**What the task asks**.
Please write out the full listing beneath this line exactly, skipping its images.

· · · ·

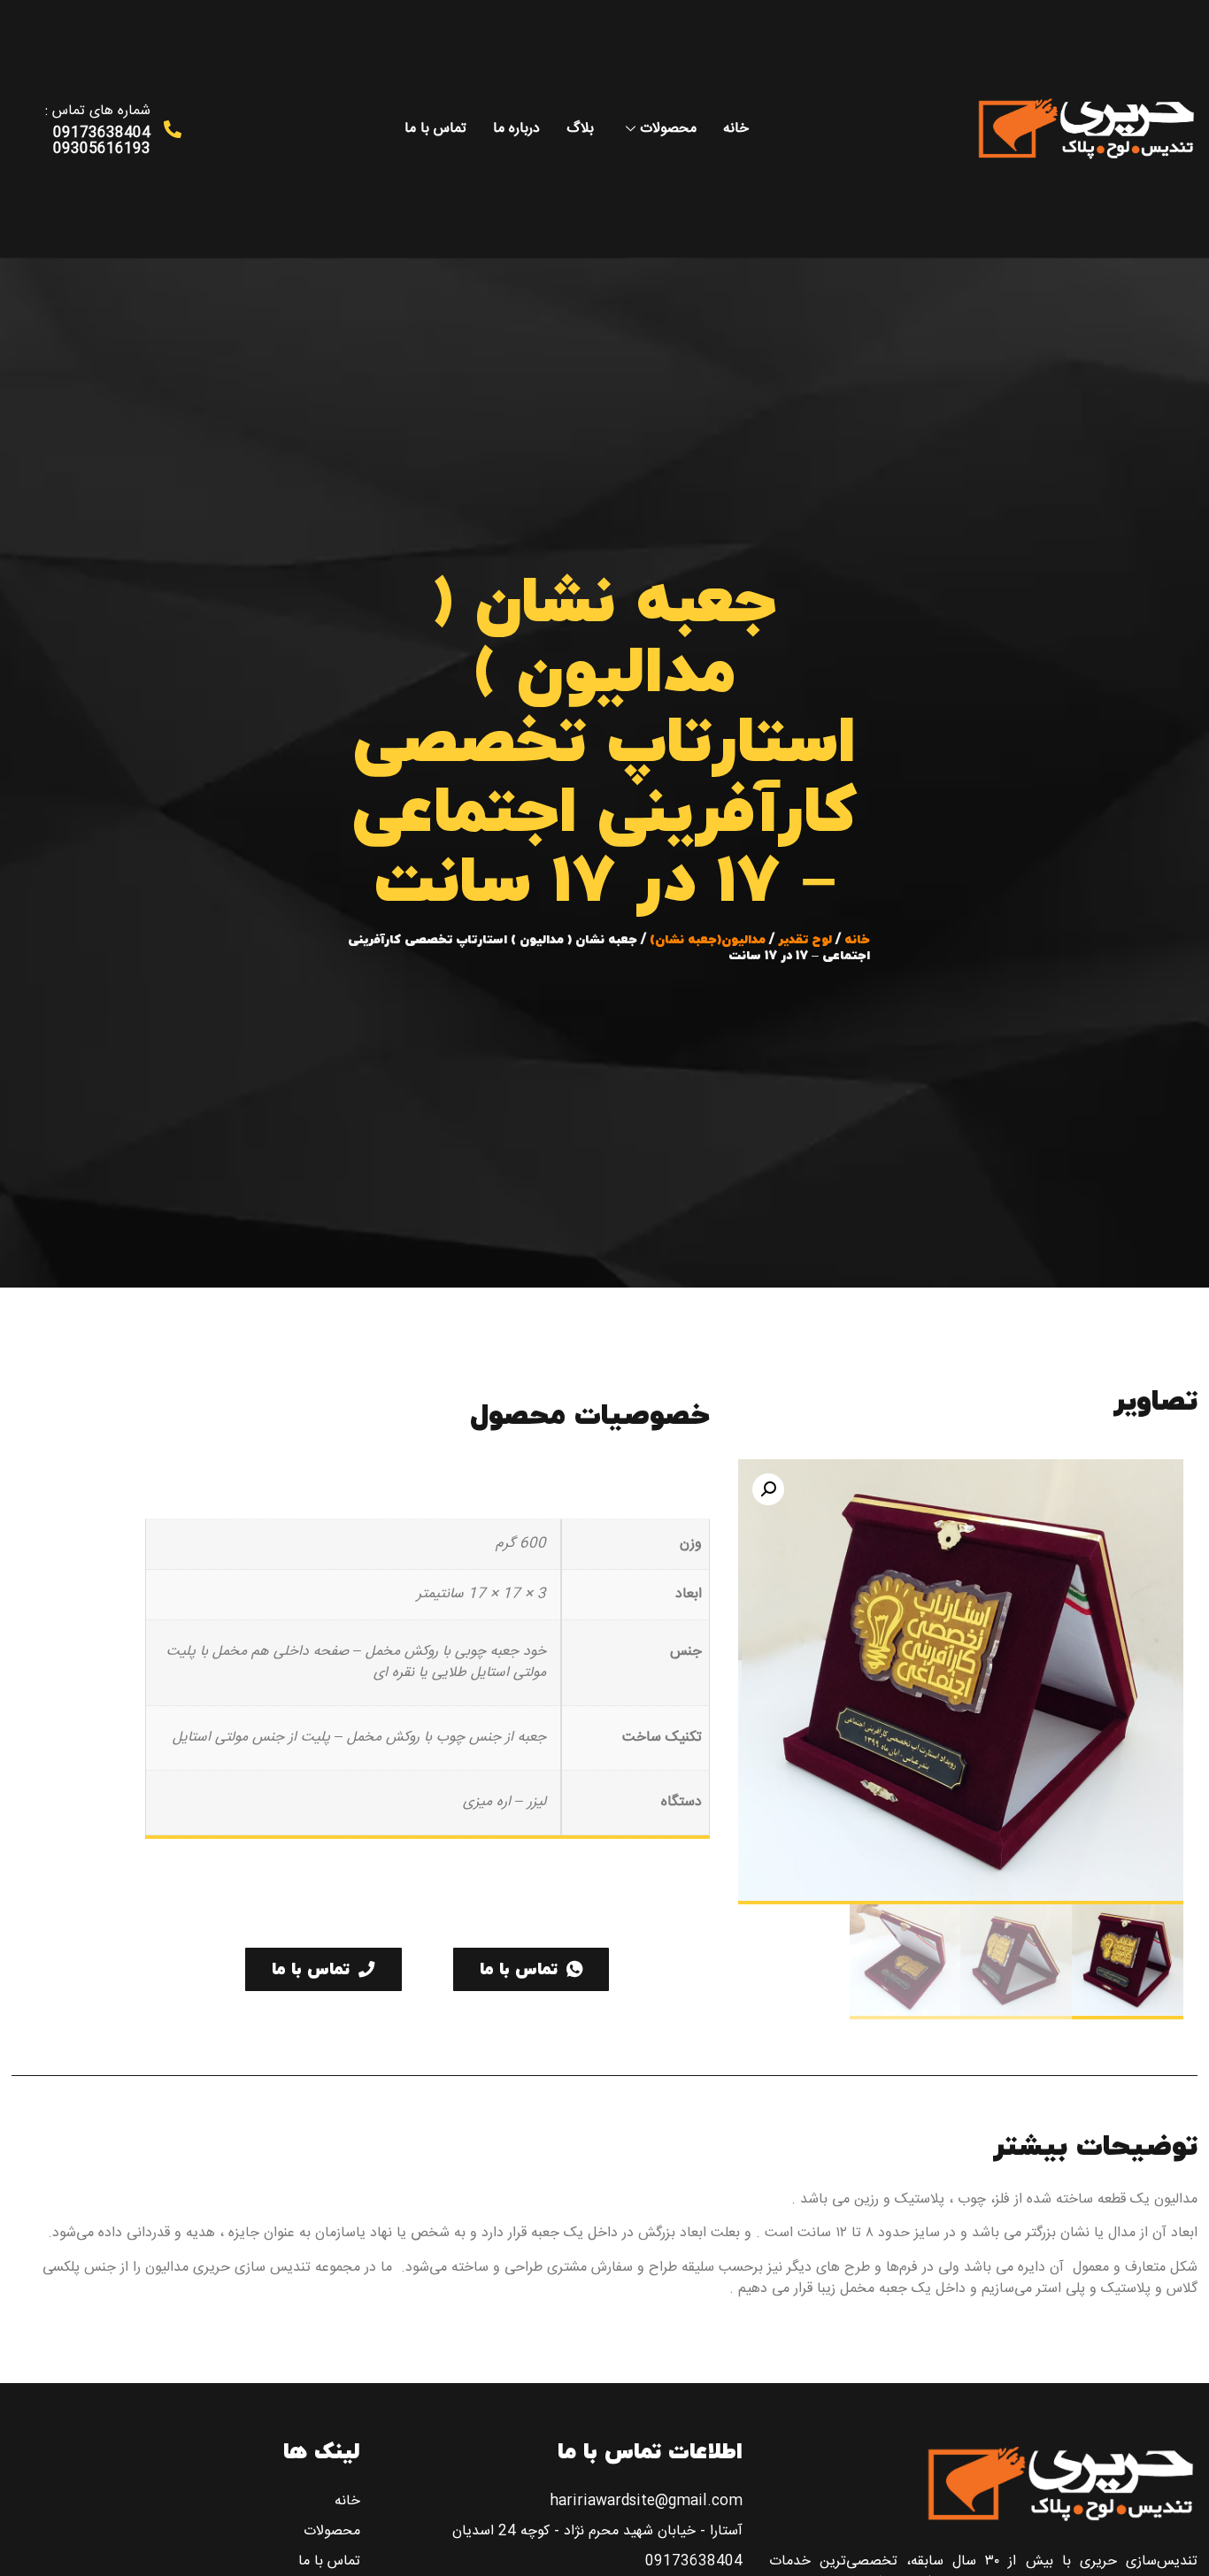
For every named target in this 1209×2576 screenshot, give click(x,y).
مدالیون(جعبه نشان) (708, 940)
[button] (768, 1489)
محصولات (668, 129)
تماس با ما (435, 129)
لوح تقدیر (805, 940)
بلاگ (580, 129)
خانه (736, 129)
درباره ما (516, 129)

· · · ·

**Your solution**.
For every named target in this 1209×2576 screenshot, give click(x,y).
مدالیون(جعبه نشان) (708, 940)
[button] (768, 1489)
محصولات (668, 129)
تماس با ما (435, 129)
لوح تقدیر (805, 940)
بلاگ (580, 129)
خانه (736, 129)
درباره ما (516, 129)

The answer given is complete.